Sim, ele redimira a muitos...

Estendera o amor e a verdade, a paz e a luz,
levantara enfermos e ressuscitara mortos.

Entretanto, para ele mesmo erguia-se a cruz entre ladrões.

Em verdade, para quem se exaltara tanto,
para quem atingira o pináculo, sugerindo indiretamente
a própria condição de Redentor e Rei, a queda era enorme...

Era o Príncipe da Paz e achava-se vencido
pela guerra dos interesses inferiores.

Era o Salvador e não se salvava.

Era o Justo e padecia a suprema injustiça.

Jazia o Senhor flagelado e vencido.

Para o consenso humano era a extrema perda.

Caíra, todavia, na cruz.

Sangrando, mas de pé.

Supliciado, mas de braços abertos.

Relegado ao sofrimento, mas suspenso da Terra.

Rodeado de ódio e sarcasmo, mas de coração içado ao Amor.

Tombara, vilipendiado e esquecido, mas, no outro dia,
transformava a própria dor em glória divina.
Pendera-lhe a fronte, em pastada de sangue,
no madeiro, e ressurgia, à luz do sol, ao hálito de um jardim.

Convertia-se a derrota escura em vitória resplandecente.
Cobria-se o lenho afrontoso de claridades celestiais
para a Terra inteira.

Assim também ocorre no círculo de nossas vidas.

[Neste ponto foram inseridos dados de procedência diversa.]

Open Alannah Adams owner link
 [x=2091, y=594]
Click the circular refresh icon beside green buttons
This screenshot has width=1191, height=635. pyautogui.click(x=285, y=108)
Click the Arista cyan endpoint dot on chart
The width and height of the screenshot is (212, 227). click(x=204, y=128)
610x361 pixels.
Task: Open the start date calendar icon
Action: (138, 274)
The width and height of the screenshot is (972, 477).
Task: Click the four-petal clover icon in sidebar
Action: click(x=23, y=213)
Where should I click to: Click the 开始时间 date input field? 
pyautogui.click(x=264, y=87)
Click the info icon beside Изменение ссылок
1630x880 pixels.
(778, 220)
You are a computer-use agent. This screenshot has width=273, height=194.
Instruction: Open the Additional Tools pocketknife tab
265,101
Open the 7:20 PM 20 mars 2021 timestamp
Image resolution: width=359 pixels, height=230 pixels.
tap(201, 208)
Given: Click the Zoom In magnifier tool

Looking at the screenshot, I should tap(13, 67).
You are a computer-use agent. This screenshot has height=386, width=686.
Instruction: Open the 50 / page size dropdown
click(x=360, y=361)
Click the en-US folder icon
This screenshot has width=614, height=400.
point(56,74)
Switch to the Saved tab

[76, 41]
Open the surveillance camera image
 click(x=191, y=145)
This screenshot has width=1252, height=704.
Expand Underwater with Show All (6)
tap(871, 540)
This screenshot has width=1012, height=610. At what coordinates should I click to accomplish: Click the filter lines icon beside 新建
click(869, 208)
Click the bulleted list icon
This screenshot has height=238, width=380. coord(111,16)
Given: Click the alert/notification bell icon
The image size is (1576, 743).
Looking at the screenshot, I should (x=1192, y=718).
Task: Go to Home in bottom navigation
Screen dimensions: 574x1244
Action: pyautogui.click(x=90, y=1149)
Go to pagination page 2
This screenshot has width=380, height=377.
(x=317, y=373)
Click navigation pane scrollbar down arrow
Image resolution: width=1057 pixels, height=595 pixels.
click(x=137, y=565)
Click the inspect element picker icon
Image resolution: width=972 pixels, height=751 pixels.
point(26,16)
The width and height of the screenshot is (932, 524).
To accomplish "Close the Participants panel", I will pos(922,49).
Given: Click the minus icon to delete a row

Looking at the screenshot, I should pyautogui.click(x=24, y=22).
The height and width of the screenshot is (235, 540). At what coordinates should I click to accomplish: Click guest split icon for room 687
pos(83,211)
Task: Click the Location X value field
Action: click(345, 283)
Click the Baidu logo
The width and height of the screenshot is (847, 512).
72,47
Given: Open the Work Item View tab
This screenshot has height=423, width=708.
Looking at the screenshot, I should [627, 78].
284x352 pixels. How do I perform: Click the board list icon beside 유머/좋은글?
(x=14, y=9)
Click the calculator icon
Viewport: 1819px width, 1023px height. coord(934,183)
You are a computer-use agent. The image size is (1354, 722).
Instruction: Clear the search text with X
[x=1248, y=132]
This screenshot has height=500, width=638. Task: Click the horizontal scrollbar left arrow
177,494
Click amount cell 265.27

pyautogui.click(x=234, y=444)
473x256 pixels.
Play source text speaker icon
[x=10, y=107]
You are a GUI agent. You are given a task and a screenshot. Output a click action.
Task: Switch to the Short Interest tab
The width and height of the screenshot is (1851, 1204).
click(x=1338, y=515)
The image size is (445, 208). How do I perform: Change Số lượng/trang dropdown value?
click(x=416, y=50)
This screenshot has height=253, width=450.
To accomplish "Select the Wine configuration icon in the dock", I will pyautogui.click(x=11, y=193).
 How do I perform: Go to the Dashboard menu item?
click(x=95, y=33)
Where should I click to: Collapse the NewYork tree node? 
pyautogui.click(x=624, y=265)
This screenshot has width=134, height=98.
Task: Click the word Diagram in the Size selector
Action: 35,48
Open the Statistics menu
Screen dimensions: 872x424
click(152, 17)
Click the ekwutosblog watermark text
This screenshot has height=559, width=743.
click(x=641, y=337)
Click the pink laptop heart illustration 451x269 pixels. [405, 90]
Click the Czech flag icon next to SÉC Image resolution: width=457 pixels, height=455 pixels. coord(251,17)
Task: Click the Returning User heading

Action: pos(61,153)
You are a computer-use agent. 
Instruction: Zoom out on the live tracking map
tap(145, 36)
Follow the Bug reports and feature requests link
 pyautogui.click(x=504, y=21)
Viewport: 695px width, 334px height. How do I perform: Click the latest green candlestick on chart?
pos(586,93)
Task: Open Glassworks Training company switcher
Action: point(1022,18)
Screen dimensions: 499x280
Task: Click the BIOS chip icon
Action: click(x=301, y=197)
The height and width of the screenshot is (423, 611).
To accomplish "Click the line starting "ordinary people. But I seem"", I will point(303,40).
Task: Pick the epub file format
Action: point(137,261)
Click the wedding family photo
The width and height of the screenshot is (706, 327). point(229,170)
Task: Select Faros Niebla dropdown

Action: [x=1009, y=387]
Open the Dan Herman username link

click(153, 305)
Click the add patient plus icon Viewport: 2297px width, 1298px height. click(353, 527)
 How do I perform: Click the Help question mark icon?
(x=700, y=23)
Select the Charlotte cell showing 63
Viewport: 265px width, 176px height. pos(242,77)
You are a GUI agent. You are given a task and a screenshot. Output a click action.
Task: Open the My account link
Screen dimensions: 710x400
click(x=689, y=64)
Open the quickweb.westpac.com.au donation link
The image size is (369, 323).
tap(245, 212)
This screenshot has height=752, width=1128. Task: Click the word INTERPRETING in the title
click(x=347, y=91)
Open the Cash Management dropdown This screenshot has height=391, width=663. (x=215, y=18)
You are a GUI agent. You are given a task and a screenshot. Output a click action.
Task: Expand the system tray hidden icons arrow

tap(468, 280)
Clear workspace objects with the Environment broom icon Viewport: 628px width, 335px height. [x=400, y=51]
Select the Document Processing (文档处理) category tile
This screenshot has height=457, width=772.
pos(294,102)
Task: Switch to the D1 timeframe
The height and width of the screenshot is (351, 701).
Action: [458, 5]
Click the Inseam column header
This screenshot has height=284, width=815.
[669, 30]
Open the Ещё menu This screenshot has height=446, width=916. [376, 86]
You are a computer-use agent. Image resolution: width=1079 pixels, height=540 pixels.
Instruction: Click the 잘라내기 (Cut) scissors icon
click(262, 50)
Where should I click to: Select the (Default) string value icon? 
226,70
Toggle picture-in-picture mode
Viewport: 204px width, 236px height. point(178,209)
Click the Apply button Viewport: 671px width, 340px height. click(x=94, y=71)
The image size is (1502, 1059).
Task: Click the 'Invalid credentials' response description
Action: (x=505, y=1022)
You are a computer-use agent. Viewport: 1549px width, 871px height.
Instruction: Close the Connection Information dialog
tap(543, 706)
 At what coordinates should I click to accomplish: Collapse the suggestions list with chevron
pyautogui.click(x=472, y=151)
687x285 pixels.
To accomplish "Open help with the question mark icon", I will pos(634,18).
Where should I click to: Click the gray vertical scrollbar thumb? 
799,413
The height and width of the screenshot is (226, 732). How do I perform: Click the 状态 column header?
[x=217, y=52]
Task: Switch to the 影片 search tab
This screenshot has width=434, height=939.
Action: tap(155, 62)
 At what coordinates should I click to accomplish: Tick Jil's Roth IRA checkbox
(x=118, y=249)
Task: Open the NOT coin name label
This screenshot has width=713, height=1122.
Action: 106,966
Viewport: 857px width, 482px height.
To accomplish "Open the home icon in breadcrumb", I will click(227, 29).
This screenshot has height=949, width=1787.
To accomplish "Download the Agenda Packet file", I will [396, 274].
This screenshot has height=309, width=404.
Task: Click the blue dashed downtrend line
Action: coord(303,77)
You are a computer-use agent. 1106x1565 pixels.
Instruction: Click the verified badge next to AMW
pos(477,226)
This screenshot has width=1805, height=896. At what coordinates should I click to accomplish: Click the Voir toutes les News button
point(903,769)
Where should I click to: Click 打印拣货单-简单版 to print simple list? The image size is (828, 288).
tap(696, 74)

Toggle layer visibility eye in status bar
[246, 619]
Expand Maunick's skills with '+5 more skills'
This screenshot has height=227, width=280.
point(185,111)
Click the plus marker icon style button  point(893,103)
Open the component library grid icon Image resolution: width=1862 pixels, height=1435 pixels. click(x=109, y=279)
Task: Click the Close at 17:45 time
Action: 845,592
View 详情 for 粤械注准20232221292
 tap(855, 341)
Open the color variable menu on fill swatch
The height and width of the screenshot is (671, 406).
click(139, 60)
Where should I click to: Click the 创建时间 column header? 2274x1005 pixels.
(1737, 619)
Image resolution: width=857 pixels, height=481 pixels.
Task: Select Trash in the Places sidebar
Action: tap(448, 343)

Não tropeces no fácil triunfo
ou na auréola barata dos crucificadores.

Toda vez que as circunstâncias te compelirem
a modificar o roteiro da própria vida,
prefere o sacrifício de ti mesmo,
transformando a tua dor em auxílio para muitos,
porque todos aqueles que recebem a cruz,
em favor dos semelhantes,
descobrem o trilho da eterna ressurreição.